The random cousin listens. She purses her lips.
“You think I should be worried?” asks Paula.
“Well, sometimes they mean things metaphorically.”
“How do you metaphorically drown?”
The cousin doesn’t know.
And then it turns out that the person on the other side of Paula has been eavesdropping the whole time and next thing everyone at the table is weighing in on the story, and regrettably, Matt first learns of the prediction when a drunken bridesmaid throws her arms around him (hussy) and tells him she is so, so sorry about Timmy.
He is justifiably annoyed that Paula hasn’t told him this story earlier and that so many other people know before him. She doesn’t have a good answer.

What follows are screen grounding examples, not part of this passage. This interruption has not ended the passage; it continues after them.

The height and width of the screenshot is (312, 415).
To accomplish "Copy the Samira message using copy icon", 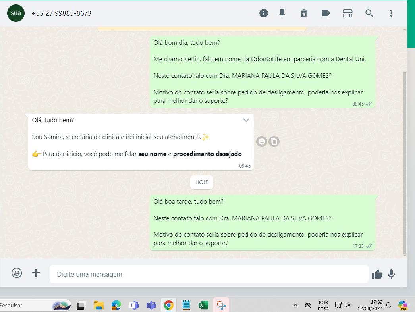I will [x=274, y=141].
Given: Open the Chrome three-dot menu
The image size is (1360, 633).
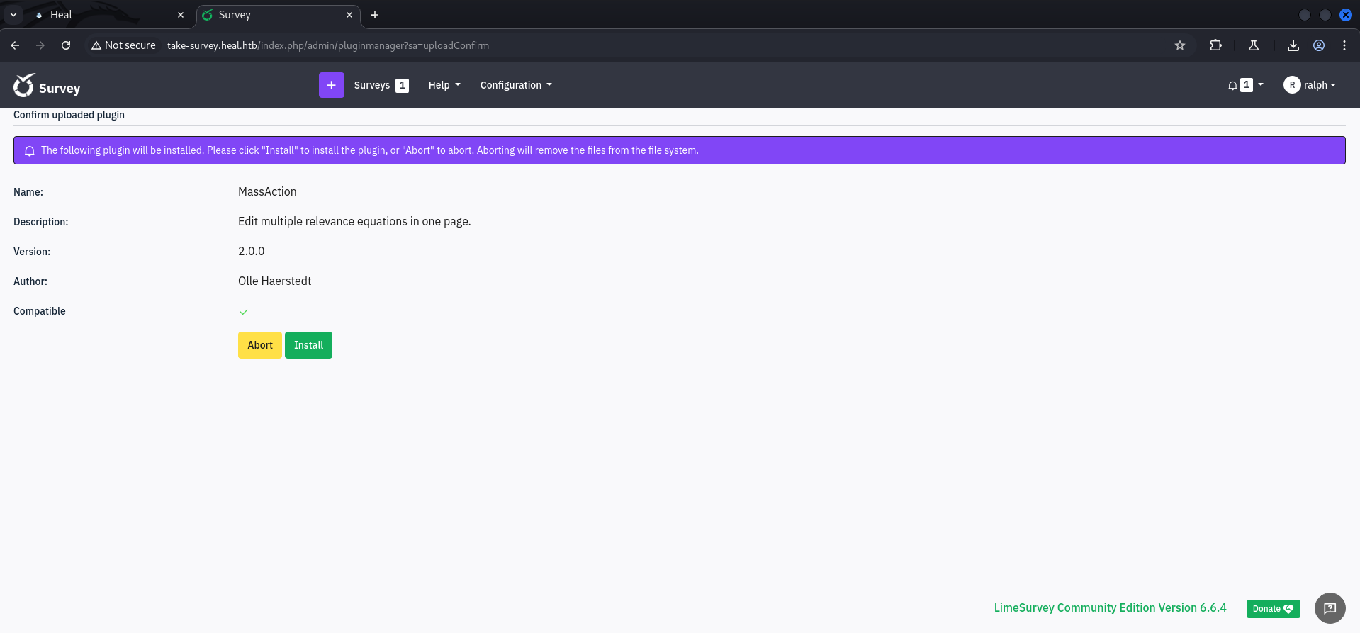Looking at the screenshot, I should pos(1344,45).
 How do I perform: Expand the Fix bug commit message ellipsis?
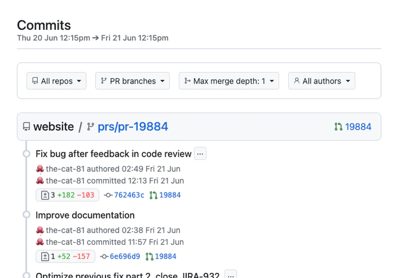(200, 153)

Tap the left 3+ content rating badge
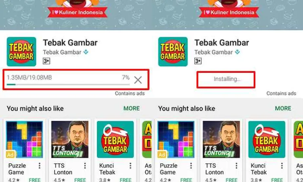point(46,61)

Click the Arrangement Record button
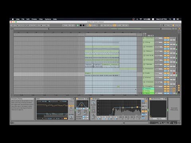(84, 25)
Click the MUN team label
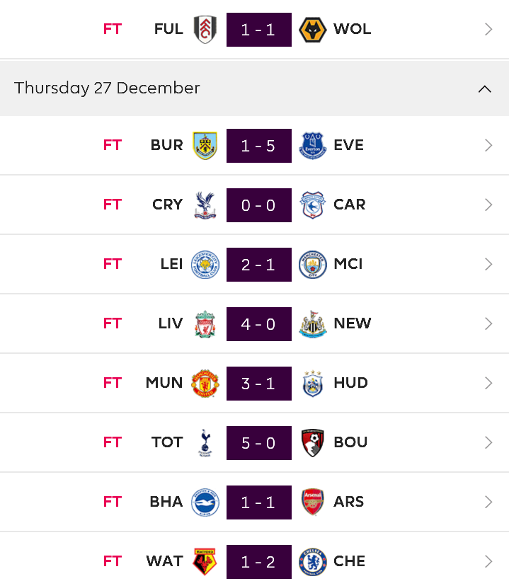Screen dimensions: 509x586 pyautogui.click(x=164, y=383)
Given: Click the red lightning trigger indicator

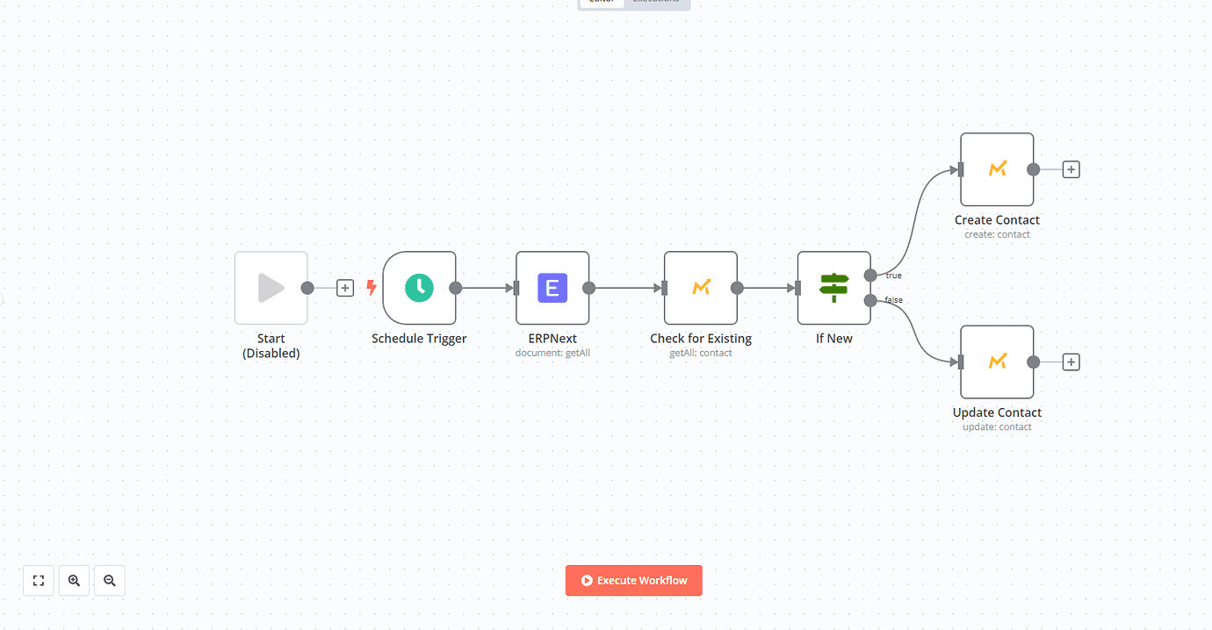Looking at the screenshot, I should point(372,287).
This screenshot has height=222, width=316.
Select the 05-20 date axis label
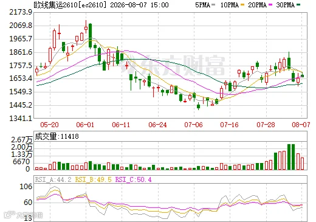tap(49, 125)
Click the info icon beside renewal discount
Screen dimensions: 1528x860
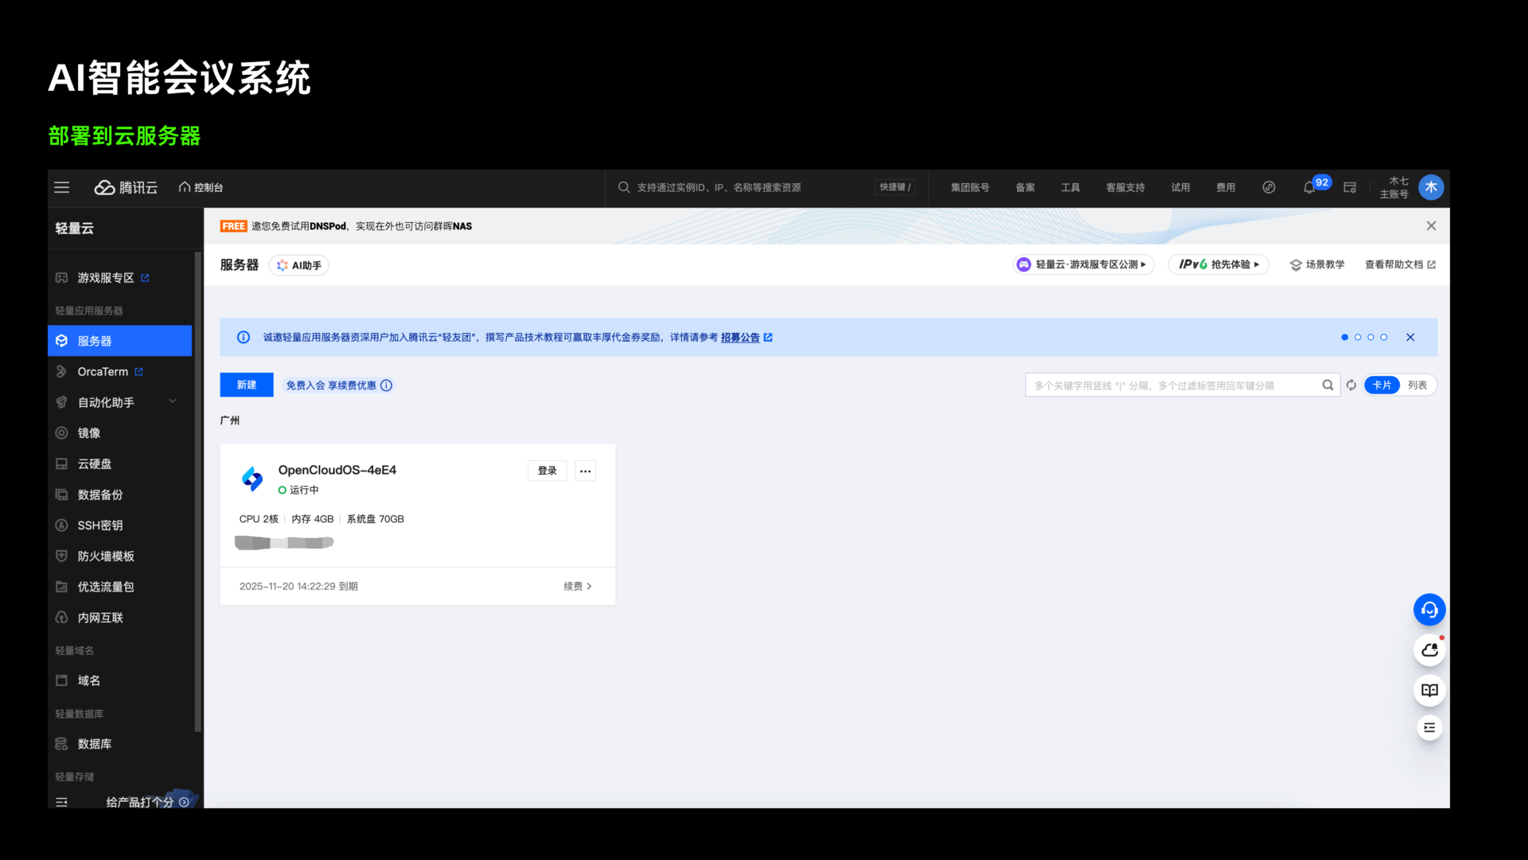coord(387,385)
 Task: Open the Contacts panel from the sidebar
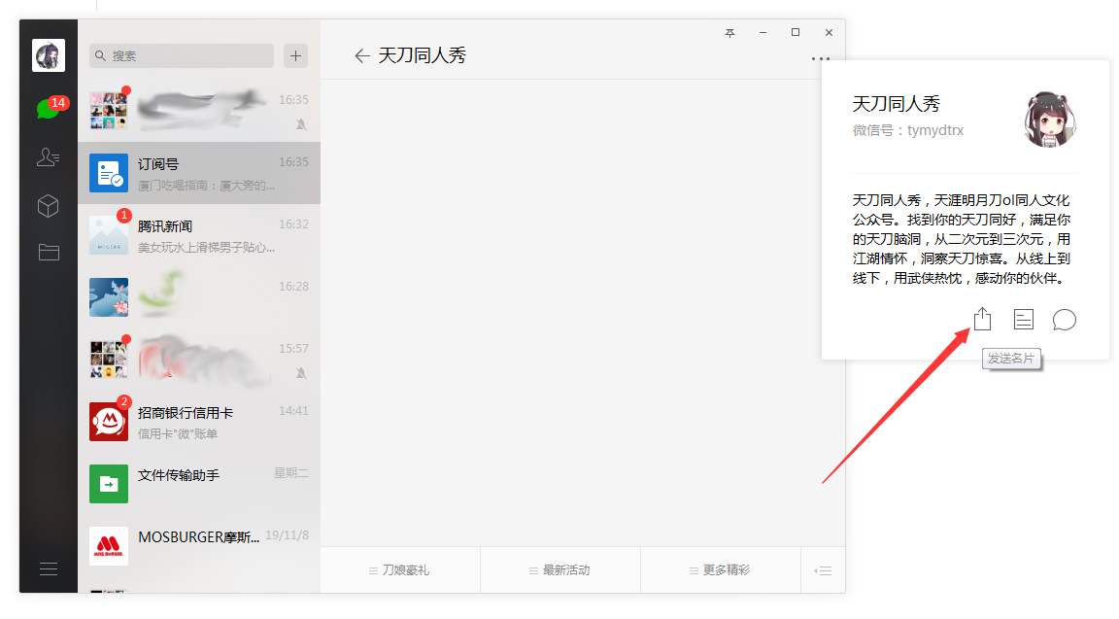click(x=49, y=156)
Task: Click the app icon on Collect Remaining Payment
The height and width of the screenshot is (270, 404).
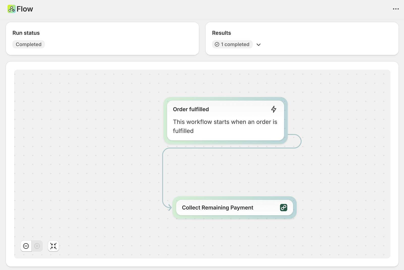Action: point(284,207)
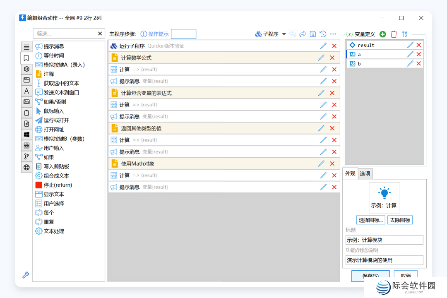The width and height of the screenshot is (447, 298).
Task: Open version history via the clock icon
Action: pyautogui.click(x=323, y=34)
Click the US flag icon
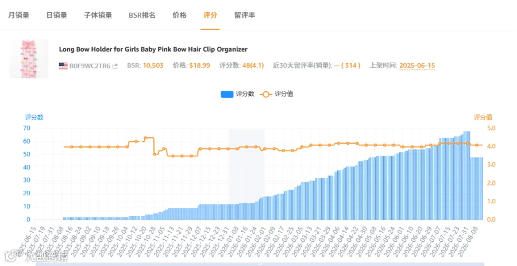This screenshot has height=266, width=517. click(x=63, y=66)
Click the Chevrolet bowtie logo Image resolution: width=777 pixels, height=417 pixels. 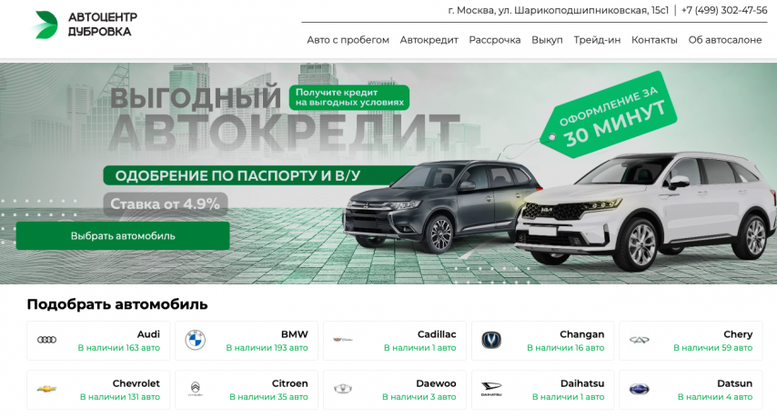(46, 389)
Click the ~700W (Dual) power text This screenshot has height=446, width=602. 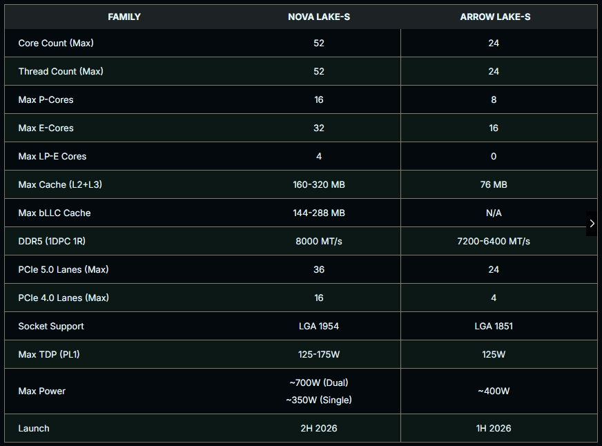click(x=319, y=382)
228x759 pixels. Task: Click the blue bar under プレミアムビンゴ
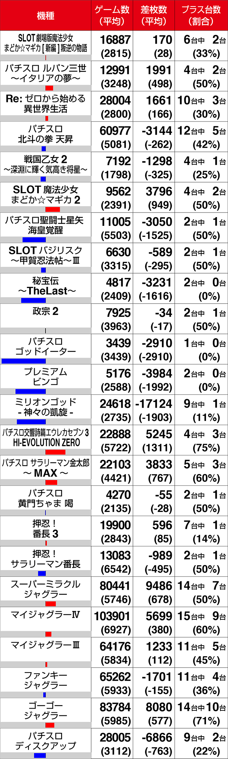click(x=30, y=391)
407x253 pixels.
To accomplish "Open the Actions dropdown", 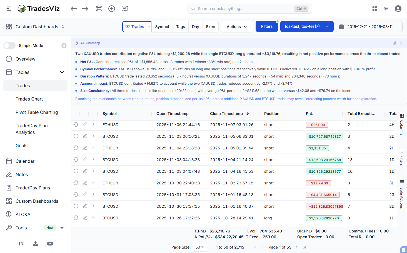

Matt wants to know why Paula was talking to this lady in the first place.
“I wasn’t talking to her!” says Paula. “I told her I didn’t want my fortune told.”
“So you were talking to her.” He is a lawyer too. When they argue they look for holes.
Paula tries to explain that it happened so fast, she was trapped in her seat, what was she meant to do?
“Where were the flight attendants?” asks Matt.
“Well, where were you ?” says Paula, which doesn’t even make sense because it had always been agreed that she would go ahead to Sydney a week before the wedding so there would be time if Willow’s dress needed alterations.
“Anyway, it’s nothing to worry about,” says Matt, already snapping out of his bad mood. He is good at that. “We shouldn’t…make a thing of it.”
“I’m not.” Irritation swells. He means “you” shouldn’t make a thing of it.
“What’s this nonsense I hear about Timmy?” It’s her dad. Bushy gray eyebrows forming a V shape.
Paula sees herself, at seventeen, holding the sharpest kitchen knife to his neck in a sweat-slicked hand, while the spaghetti sauce simmered on the stove.
“Bit closer,” said her dad.
“Trust the science,” said her mum.
“My turn next,” said her sister.
Just another wholesome family memory.